After running the wires through the grommet, I made yet another Y splice, so I had power to the lower neon and the upper neon. I took my wires, loomed them, and then taped them in place on the underside of the hood. I drilled holes very carefully so as not to hit the upper portion of the hood. I ran the loomed wire so it looked like a stock sort of wiring job, and so it was not too close to hot elements or would be crushed. I used the 1/4" clips to secure the loom. Since the loom was bigger than the interior size of the clips, and I couldn't screw through both sides of the clip, I cut one side of the clip end off, and I could then pull the clip open and catch the loom in it. It's a very snug fit now, so the loom won't be sliding around.
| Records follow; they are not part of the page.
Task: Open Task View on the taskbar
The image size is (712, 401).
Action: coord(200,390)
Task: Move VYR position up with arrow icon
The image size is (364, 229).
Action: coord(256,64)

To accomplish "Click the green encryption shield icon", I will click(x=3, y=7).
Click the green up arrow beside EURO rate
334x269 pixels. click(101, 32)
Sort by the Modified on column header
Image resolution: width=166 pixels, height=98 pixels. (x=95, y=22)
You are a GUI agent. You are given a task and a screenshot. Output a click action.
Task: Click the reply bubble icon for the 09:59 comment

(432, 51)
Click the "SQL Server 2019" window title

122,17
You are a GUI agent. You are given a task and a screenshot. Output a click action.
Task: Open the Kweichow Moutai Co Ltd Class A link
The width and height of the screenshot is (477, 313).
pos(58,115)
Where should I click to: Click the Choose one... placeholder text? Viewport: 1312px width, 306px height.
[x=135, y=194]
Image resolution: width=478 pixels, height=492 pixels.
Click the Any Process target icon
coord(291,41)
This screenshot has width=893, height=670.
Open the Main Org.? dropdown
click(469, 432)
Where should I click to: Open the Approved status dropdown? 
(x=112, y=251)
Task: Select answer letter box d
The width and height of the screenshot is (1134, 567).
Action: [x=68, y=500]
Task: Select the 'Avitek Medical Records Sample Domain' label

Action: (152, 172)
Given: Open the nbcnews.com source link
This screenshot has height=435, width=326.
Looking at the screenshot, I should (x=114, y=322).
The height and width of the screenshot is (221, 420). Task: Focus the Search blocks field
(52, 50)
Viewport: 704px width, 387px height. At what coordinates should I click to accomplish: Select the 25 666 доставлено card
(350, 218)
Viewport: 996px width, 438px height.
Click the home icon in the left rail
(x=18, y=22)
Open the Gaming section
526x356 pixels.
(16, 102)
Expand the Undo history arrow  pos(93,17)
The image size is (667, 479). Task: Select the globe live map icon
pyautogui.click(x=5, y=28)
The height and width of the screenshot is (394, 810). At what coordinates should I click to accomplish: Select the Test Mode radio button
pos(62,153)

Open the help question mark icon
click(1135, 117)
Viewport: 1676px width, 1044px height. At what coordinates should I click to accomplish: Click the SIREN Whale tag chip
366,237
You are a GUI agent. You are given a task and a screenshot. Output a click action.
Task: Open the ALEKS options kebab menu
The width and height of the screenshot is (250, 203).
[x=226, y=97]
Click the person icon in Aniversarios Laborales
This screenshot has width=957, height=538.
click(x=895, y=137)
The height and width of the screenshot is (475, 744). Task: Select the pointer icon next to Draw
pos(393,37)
wire from grommet up to hood

wire run up hood

hood wire into RA intake



Out front, remove the Ram Air grilles. Clean the baffle well. Use several pieces of aluminum tape to cover the entire front baffle. You will need several pieces to get inside of the many corners. I also removed my rear air baffle,as it restricts horsepower. It also makes the installation of this stuff A LOT easier. Unless you drive often in very rainy conditions, you can remove the rear baffle. There are a good number of people who remove the fronts ones too. I wanted to have the lower holes of the RA nose light up, so I covered the entire lower part of the hood with aluminum tape.

power converter in plastic tomb

start of aluminum taping

aluminum tape on nose

alum tape in nostril

alum tape in nostril

power converter and a bulb

side of nose diagram



The power converters with the neon kit I got have 2 holes on tangs on either end. There is also a hole in the front of the hood at the tip where I inserted one of the 1/4" self tapping screws. I drilled a hold about 2.75" down from that to attach another screw and the other end of the power converter. A word about the converters- I got a bad one with my first kit, so I pulled it apart. The entire internal assembly is embedded in plastic. It is almost completely water-proof, but not 100%. I recommend putting some caulking around the wire entry/exit points. I ended up needing a new converter because one got burned from water I think. I also put one inside a waterproof box, the lower lights burned out on me once.

On the end of my neon tubes, I dremeled out a slot on the top corners of the plastic ends. I used black plastic zip ties to hold the neon tubes down, so the notches would keep them from shifting sideways.

To mount the tubes in the RA nose, I just experimented, used some sticky tack, and when I had a good reflective position, drilled 2 holes really carefully. I had a test power source hooked up so I could test the reflective quality of different positions. Position is important, so set up a test lead and try it before commiting to a final mounting point. I looped the zip ties around, and zip down! I suggest that you test out your wiring at points along construction, and don't put all the pieces back in until you do.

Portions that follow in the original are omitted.